The variant, first identified in India, is believed to be 50% more transmissible than the Kent variant that resulted in the second Covid wave last winter and early studies suggest vaccines are less effective, especially in people that have received just one jab.
Health Minister Eluned Morgan confirmed as of yesterday there were less than 100 cases of the variant in Wales and there have been no hospitalisations or death.

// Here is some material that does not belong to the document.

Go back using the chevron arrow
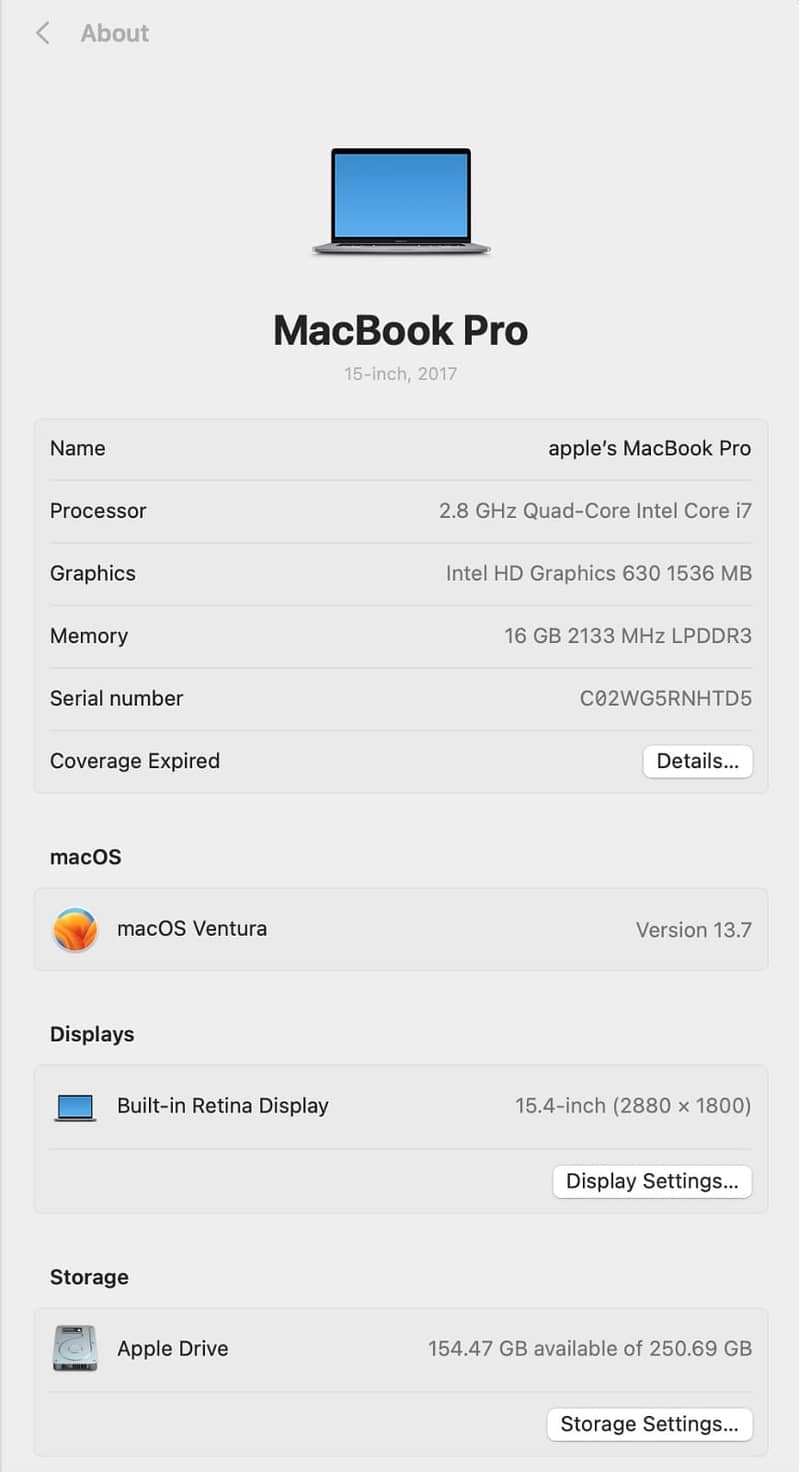799x1472 pixels. point(42,33)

However, since the variant was first identified last month infections have surged in England and Scotland and it is now the dominant variant in the UK.
The Technical Advisory Group report warns “there is evidence of uncontrolled community transmission in several places in England,” where areas in the North West, East Midlands and London have seen a rapid increase in cases and advises “It will be important to carefully monitor the situation in England and prepare for reasonable worst-case scenarios in Wales.”

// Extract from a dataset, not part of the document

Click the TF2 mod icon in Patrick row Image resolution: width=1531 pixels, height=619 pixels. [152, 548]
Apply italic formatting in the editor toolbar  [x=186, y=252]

The report says the importation of new cases from overseas and from England are “currently likely to be the main driver of seeding of this variant in Wales” and recommends the government acts “early, harder, wider and deeper than what can be seen in the data on the surface.”
With ministers meeting later this week to discuss further easing of Covid restrictions, the TAG report advises being “highly cautious in relaxing restrictions until more evidence on transmissibility, infection severity and immune escape is available” and recommends:
- Early consideration of reallocating vaccine resource, targeting first dose vaccination and accelerating delivery of second vaccine in areas that might be more likely to become clusters or areas of higher prevalence (e.g. areas of Cardiff, colleges etc.)

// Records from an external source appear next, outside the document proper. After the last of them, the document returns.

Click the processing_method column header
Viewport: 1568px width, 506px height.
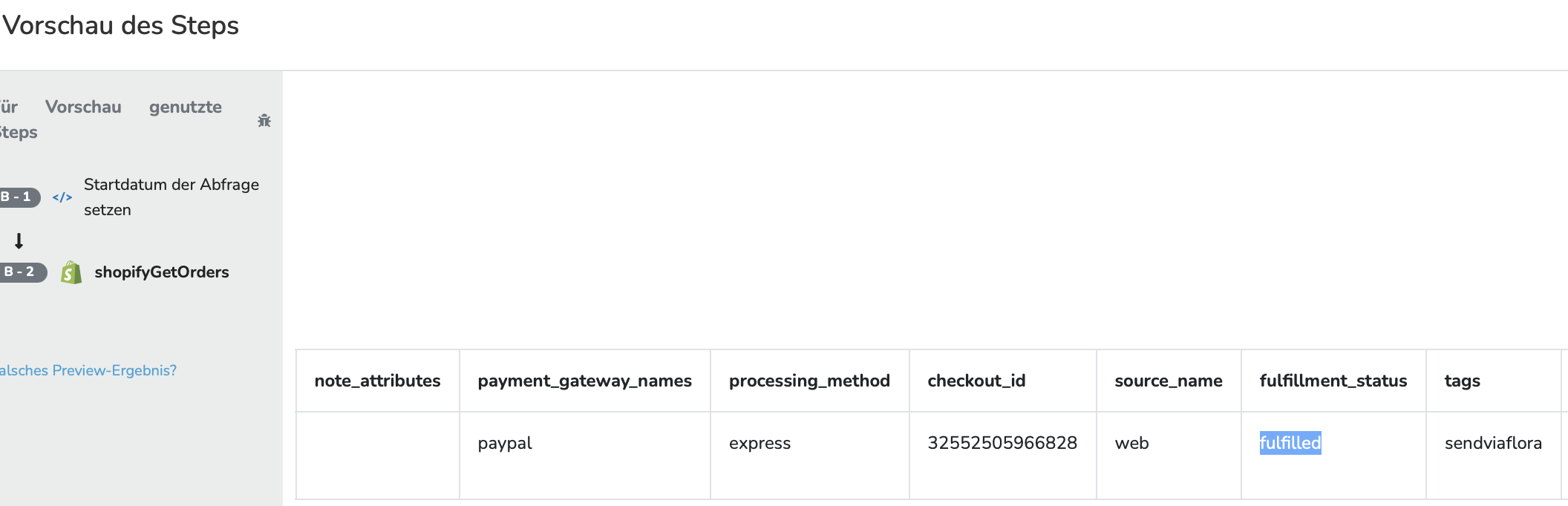tap(809, 381)
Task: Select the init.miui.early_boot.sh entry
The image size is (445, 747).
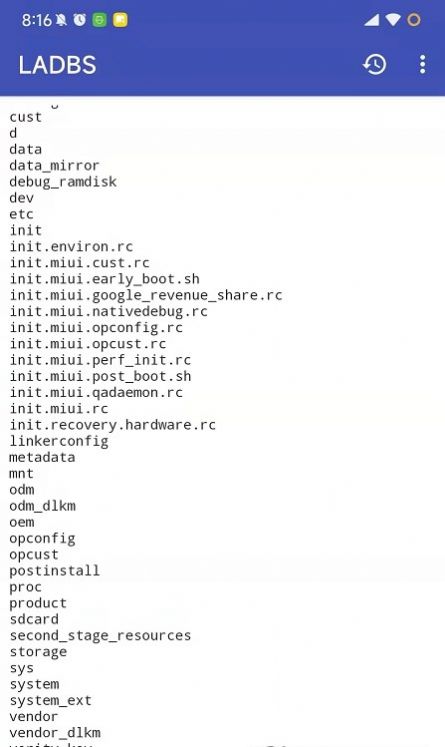Action: point(104,279)
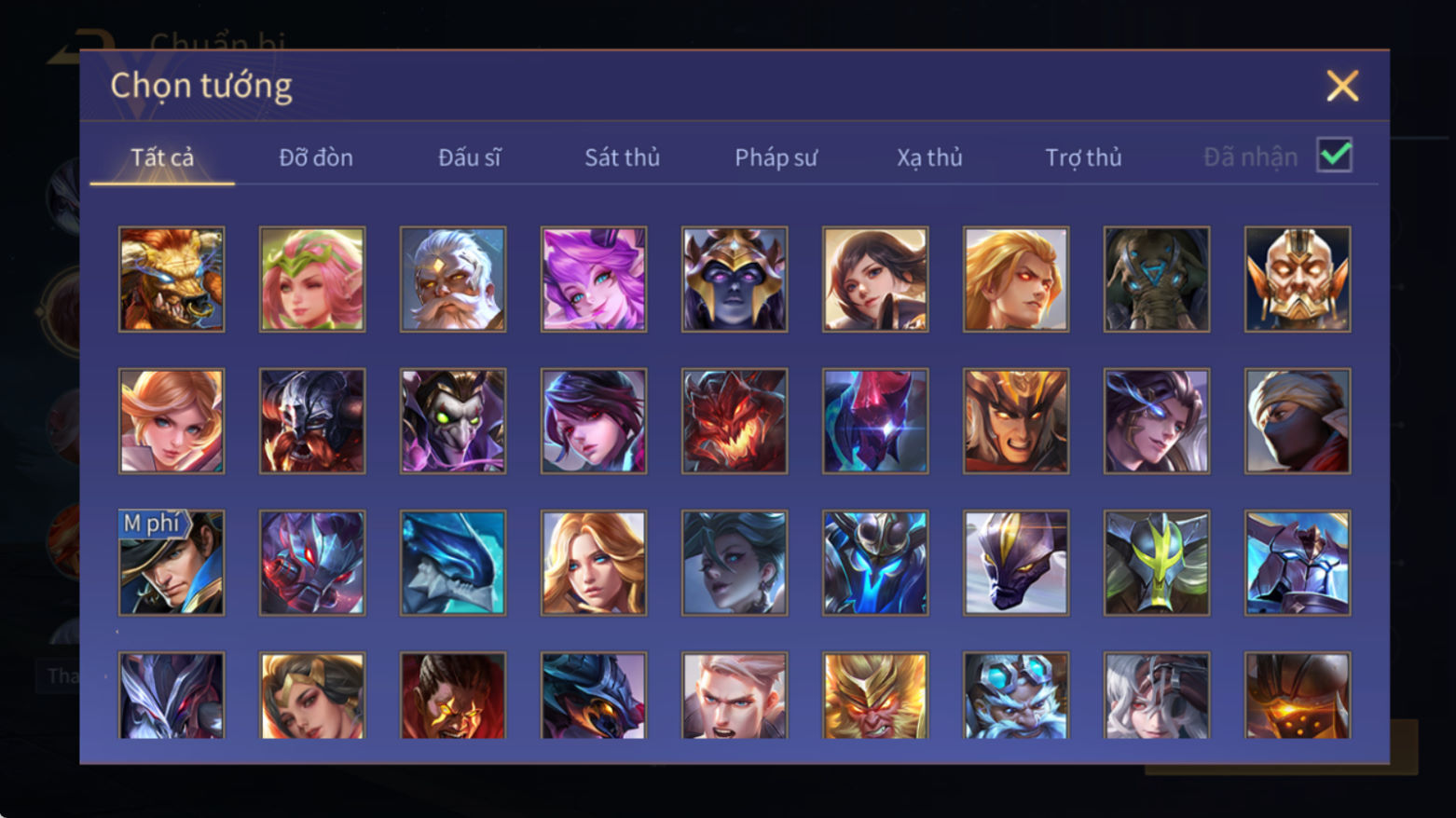
Task: Select the golden monkey king hero
Action: tap(875, 696)
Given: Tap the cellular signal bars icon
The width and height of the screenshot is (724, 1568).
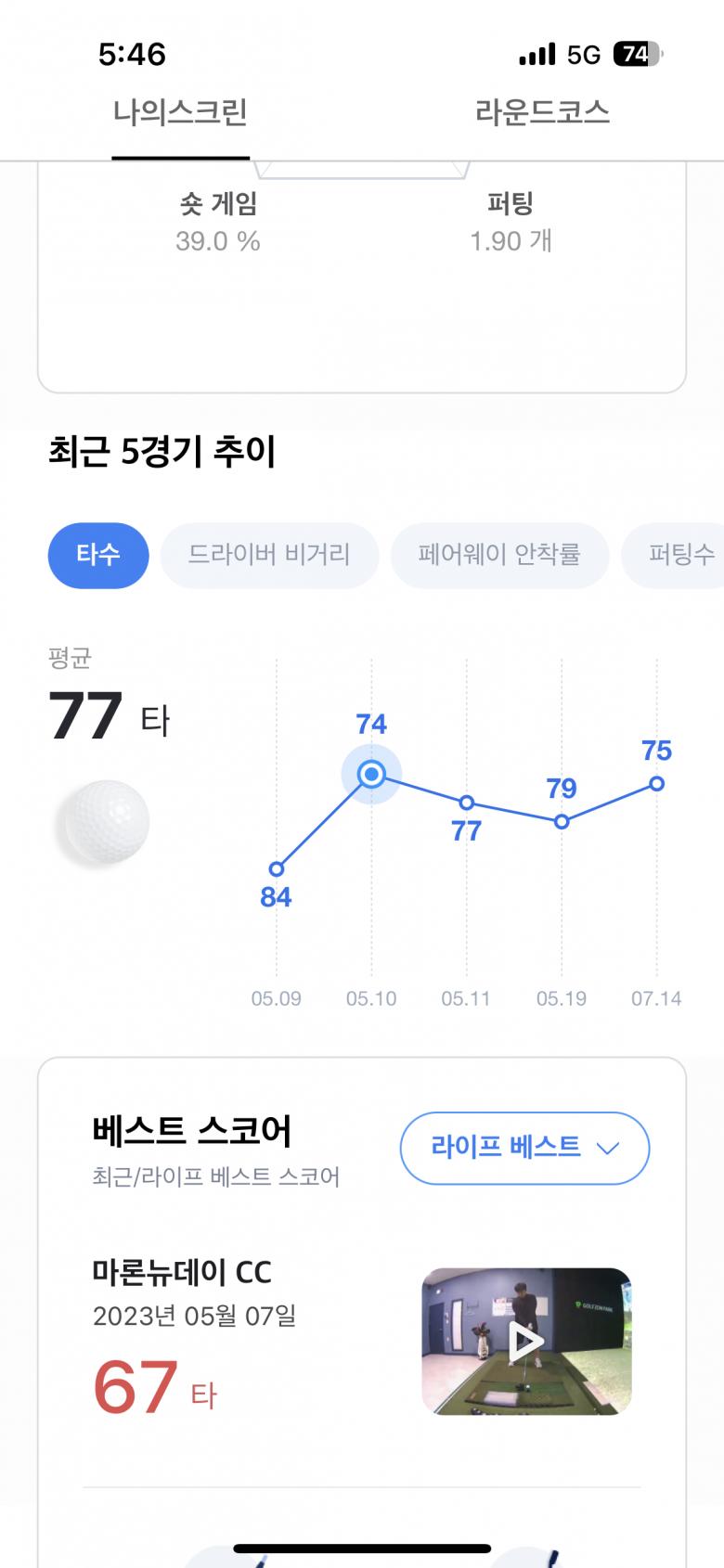Looking at the screenshot, I should 537,54.

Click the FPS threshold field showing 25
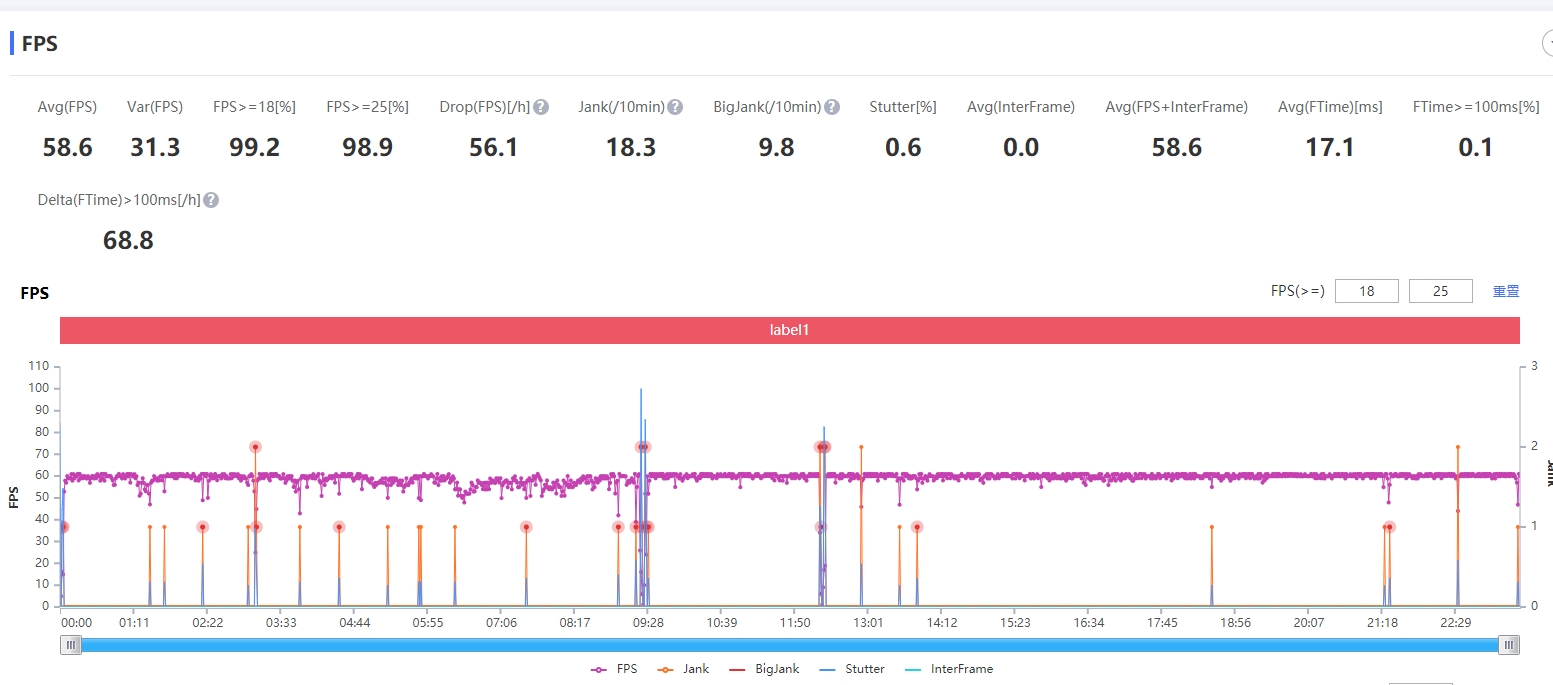1440,291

- Surge testing, including rapid and widespread deployment of lateral flow testing and enhanced contract tracing in areas and settings where B.1.617.2 has been identified.
- Clear messaging on risk of infections in unvaccinated populations.
Wales currently has the lowest Covid rates of any nation in the UK, according to the latest data from the Office of National Statistics, but case numbers have started to edge up in Scotland, England and Northern Ireland.
The latest figures for the two weeks week ending 22 May, estimate just 800 people in Wales had Covid-19, 0.03% of the population, equating to around 1 in 3,850 people.
In Scotland the proportion stands at 1 in 630, while in Ireland it is 1 in 820 and in England 1 in 910.
Public Health Wales confirms the national weekly case rate is currently 8.6 per 100,000 of the population and the positive test proportion stands at 0.9%.
Bridgend currently has the highest weekly case rate in Wales at 28.6 per 100,000 people. Blackburn, which has been hit hard by the variant of concern, has recorded 584 cases in the last seven days and has the highest case rate in England at 390.1.